1104 Sum of Number Segments (20 分)
Given a sequence of positive numbers, a segment is defined to be a consecutive subsequence. For example, given the sequence { 0.1, 0.2, 0.3, 0.4 }, we have 10 segments: (0.1) (0.1, 0.2) (0.1, 0.2, 0.3) (0.1, 0.2, 0.3, 0.4) (0.2) (0.2, 0.3) (0.2, 0.3, 0.4) (0.3) (0.3, 0.4) and (0.4).

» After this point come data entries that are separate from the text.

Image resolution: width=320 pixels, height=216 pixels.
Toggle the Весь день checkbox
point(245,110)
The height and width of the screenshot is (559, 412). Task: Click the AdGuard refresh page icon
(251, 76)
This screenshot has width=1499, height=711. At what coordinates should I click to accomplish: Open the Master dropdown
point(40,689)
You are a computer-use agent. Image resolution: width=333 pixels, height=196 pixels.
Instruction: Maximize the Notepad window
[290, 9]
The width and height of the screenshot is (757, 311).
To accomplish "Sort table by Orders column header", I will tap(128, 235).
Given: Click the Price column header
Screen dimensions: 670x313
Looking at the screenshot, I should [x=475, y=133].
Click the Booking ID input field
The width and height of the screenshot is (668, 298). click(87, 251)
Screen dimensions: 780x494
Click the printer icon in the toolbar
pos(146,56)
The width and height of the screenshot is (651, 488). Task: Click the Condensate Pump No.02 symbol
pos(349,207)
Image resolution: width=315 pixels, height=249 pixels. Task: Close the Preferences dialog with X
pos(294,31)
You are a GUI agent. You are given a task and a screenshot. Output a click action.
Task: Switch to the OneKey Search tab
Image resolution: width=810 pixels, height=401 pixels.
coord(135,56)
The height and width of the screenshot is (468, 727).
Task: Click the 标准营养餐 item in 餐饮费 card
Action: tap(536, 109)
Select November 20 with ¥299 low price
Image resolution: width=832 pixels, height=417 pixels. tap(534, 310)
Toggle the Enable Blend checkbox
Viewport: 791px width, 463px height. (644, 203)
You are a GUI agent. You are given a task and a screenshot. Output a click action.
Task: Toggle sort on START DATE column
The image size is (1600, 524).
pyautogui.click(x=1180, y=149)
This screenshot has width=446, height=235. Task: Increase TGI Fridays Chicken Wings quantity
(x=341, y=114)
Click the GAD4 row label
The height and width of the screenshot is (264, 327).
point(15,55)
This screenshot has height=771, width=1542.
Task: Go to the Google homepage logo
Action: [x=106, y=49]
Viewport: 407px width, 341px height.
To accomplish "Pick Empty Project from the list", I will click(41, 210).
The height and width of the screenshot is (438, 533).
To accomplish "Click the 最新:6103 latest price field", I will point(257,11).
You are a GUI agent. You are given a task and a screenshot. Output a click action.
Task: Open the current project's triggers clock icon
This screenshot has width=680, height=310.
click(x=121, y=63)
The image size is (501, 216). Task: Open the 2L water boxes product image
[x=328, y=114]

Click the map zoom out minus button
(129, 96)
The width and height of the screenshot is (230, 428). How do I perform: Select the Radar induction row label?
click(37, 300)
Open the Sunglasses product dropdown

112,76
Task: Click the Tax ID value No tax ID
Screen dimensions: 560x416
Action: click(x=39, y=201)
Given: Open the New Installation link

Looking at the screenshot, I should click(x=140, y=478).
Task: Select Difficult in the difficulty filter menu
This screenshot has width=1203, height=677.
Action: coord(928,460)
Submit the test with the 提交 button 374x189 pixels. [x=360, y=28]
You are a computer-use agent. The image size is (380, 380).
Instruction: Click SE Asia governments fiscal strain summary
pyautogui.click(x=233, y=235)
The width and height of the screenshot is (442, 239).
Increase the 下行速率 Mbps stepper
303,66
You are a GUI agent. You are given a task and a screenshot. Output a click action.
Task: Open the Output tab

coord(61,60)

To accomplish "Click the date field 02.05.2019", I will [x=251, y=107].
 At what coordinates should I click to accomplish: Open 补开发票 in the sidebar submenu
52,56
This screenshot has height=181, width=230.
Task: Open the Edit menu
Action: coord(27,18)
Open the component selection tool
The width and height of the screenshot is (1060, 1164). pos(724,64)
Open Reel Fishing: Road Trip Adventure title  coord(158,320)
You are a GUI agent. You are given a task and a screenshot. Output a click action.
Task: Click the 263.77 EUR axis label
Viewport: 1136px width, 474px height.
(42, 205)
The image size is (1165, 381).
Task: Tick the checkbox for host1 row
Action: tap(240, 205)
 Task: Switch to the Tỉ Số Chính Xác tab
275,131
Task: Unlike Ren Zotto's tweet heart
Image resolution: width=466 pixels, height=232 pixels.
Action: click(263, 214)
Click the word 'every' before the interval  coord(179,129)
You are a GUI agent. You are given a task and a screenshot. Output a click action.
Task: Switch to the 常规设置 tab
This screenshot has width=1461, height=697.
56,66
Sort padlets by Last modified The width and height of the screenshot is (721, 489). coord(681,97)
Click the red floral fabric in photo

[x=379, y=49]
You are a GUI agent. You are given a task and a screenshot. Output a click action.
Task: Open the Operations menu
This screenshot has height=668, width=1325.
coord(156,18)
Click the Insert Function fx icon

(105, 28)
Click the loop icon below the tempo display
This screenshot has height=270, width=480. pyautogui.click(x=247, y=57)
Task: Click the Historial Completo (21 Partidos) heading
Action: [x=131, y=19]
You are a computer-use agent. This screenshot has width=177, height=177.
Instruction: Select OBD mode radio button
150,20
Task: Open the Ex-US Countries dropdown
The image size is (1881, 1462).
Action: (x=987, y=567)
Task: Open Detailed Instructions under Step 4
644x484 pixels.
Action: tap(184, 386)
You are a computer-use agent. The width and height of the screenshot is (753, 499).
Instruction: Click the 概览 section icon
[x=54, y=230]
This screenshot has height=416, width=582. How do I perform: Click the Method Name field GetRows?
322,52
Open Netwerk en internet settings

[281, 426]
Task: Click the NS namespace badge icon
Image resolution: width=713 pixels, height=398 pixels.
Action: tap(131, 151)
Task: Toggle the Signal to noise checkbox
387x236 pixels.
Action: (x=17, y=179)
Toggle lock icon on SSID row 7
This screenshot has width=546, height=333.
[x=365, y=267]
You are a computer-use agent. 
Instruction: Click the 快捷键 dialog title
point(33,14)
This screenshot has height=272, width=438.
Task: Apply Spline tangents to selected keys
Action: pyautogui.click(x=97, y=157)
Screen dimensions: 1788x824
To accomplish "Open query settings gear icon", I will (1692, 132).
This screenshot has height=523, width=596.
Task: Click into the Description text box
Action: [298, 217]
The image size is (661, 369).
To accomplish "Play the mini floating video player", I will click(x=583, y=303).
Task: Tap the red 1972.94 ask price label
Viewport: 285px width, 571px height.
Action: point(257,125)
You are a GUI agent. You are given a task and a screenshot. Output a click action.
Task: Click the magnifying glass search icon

Now given a sequence, you are supposed to find the sum of all the numbers in all the segments. For the previous example, the sum of all the 10 segments is 0.1 + 0.3 + 0.6 + 1.0 + 0.2 + 0.5 + 0.9 + 0.3 + 0.7 + 0.4 = 5.0.
Input Specification:
Each input file contains one test case. For each case, the first line gives a positive integer N, the size of the sequence which is no more than 105. The next line contains N positive numbers in the sequence, each no more than 1.0, separated by a space.
Output Specification:
For each test case, print in one line the sum of all the numbers in all the segments, accurate up to 2 decimal places.
Sample Input:
4
0.1 0.2 0.3 0.4
Sample Output:
5.00
根据题目算法得到的超时代码
#include <iostream>
#include <cstdio>
using namespace std;
int main() {
int N;
scanf("%d", &N);
double *Nums = new double[N]; //根据所给数字大小开辟数组
for (int i = 0; i < N; i++) scanf("%lf", &Nums[i]); //将所有数字存入数组
double Sum = 0;
for (int i = 0; i < N; i++) {
double TmpSum = 0;
int pos = i;
while (pos != N) { //当pos未到达末尾时
TmpSum += Nums[pos++]; //得到子列和
Sum += TmpSum; //总和加子列和
}
}
printf("%.2lf\n", Sum); //精确到小数点后两位
delete[] Nums; //释放数组
return 0;
} //此代码后两个测试点超时
优化算法AC代码
#include <iostream>
#include <cstdio>
using namespace std;
int main() {
int N;
scanf("%d", &N);
double *Nums = new double[N]; //根据所给数字大小开辟数组
for (int i = 0; i < N; i++) scanf("%lf", &Nums[i]); //将所有数字存入数组
double Sum = 0;
for (int i = 0; i < N; i++) Sum += Nums[i] * (i + 1) * (N - i); //优化算法 建议多写几组统计得到规律
printf("%.2lf\n", Sum); //精确到小数点后两位
delete[] Nums; //释放数组
return 0;
}